Dee Bigger Dee Better

John Tyler Bonner is an Emeritus Professor of Biology at Princeton University. This present general consideration of the importance of 'size' in overall evolutionary development comes after years of close observation and study of cellular processes. For Bonner the complexity of an organism is measured by the number and kinds, the overall variety of cells which comprise it. Very simply , organisms of smaller size cannot have systems of operation of a kind that larger ones can. As he understands it 'size matters' and is a prime determinant of the shape and structure of the organism. This is his summary of the main theme of this work. " Changes in size are not a consequence of changes in shape, but the reverse: changes in size often require changes in shape. To put it another way, size is a supreme regulator of all matters biological. No living entity can evolve or develop without taking size into consideration. Much more than that, size is a prime mover in evolution.There is abundant evidence for the natural selection of size, for both increases and decreases.Those size changes have the remarkable effect that they guide and encourage novelties in the structure of all organisms. Size is not just a by-product of evolution, but a major player. Size increase requires changes in structure, in function, and, as we will see, in other familiar evolutionary innovations. It requires them because they are needed for the individual to exist. Life would be impossible without the appropriate size-related modifications." Bonner goes on to explain why 'size' has been neglected as a subject of biological study. He gives general principles which indicate the overall importance of size. He in this regard says that Strength is dependent on Size, that complex functions such as metabolism, speed of mobility, longevity and growth depend on size. He also says that the division of labor ( the complexity of an organism) is a variable of its size. Also he indicates that the surfaces which enable diffusion of food , oxygen and heat in and out of the body vary with size. Bonner provides entertaining and interesting illustrations and examples.
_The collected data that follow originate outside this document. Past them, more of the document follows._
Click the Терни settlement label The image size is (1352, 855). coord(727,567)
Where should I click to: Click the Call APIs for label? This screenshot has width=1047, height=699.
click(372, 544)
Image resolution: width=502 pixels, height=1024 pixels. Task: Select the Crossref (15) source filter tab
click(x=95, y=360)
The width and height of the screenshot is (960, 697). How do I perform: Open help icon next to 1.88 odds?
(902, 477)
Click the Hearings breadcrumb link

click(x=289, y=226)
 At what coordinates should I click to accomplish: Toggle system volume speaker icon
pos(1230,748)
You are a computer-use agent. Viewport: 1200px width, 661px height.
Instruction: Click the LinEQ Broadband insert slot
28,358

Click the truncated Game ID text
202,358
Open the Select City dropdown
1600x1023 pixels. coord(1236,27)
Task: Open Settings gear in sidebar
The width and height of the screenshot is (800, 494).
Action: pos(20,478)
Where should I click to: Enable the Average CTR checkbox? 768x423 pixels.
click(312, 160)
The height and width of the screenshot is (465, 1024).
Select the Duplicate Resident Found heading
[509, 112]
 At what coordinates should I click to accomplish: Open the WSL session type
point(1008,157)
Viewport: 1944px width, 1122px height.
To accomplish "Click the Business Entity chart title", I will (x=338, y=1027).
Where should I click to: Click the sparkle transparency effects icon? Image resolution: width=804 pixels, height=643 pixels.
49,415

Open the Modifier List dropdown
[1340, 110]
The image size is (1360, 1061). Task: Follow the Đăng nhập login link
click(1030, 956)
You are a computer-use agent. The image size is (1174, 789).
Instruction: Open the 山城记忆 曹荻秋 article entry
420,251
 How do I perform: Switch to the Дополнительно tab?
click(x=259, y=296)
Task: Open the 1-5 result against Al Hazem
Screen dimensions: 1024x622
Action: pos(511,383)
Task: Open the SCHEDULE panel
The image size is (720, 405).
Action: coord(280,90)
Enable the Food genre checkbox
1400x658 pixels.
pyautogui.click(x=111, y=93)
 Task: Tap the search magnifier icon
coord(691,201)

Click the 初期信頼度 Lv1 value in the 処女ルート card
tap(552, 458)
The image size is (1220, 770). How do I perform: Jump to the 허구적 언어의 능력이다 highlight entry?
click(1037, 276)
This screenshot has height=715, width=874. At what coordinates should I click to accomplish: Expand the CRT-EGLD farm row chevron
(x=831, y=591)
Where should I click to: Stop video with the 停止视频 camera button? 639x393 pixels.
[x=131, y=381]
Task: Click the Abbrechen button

One has the pleasure of reading a book in which one feels an immense amount of learning and understanding is condensed into a relatively small number of pages. While his general line seems to be 'bigger is better' rather than 'small is beautiful' this work would seem to fit into the latter category.

Small Book; Big Thoughts

Size matters. It determines what any organism can do. Yet, size is relegated to the sidelines of scientific study. It is usually studied only as a corollary of another variable - speed, longevity or metabolism. John Tyler Bonner, a retired Princeton biology professor, changes that. By examining stories from "Alice in Wonderland" to "Gulliver's Travels" grants size its scientific due. In this well-written and easily-understood book, Bonner spans the giants and dwarfs of the human, animal and plant kingdoms. He explores the physics of size in biology, its evolution and its role in the function and longevity of living things. Size rules all things: strength, surface, complexity, living processes and abundance. No endeavor escapes its tentacles. It is a small wonder that Bonner addresses his subject in as lucid and conversant manner as he does in this small, but pointed and thought-provoking book.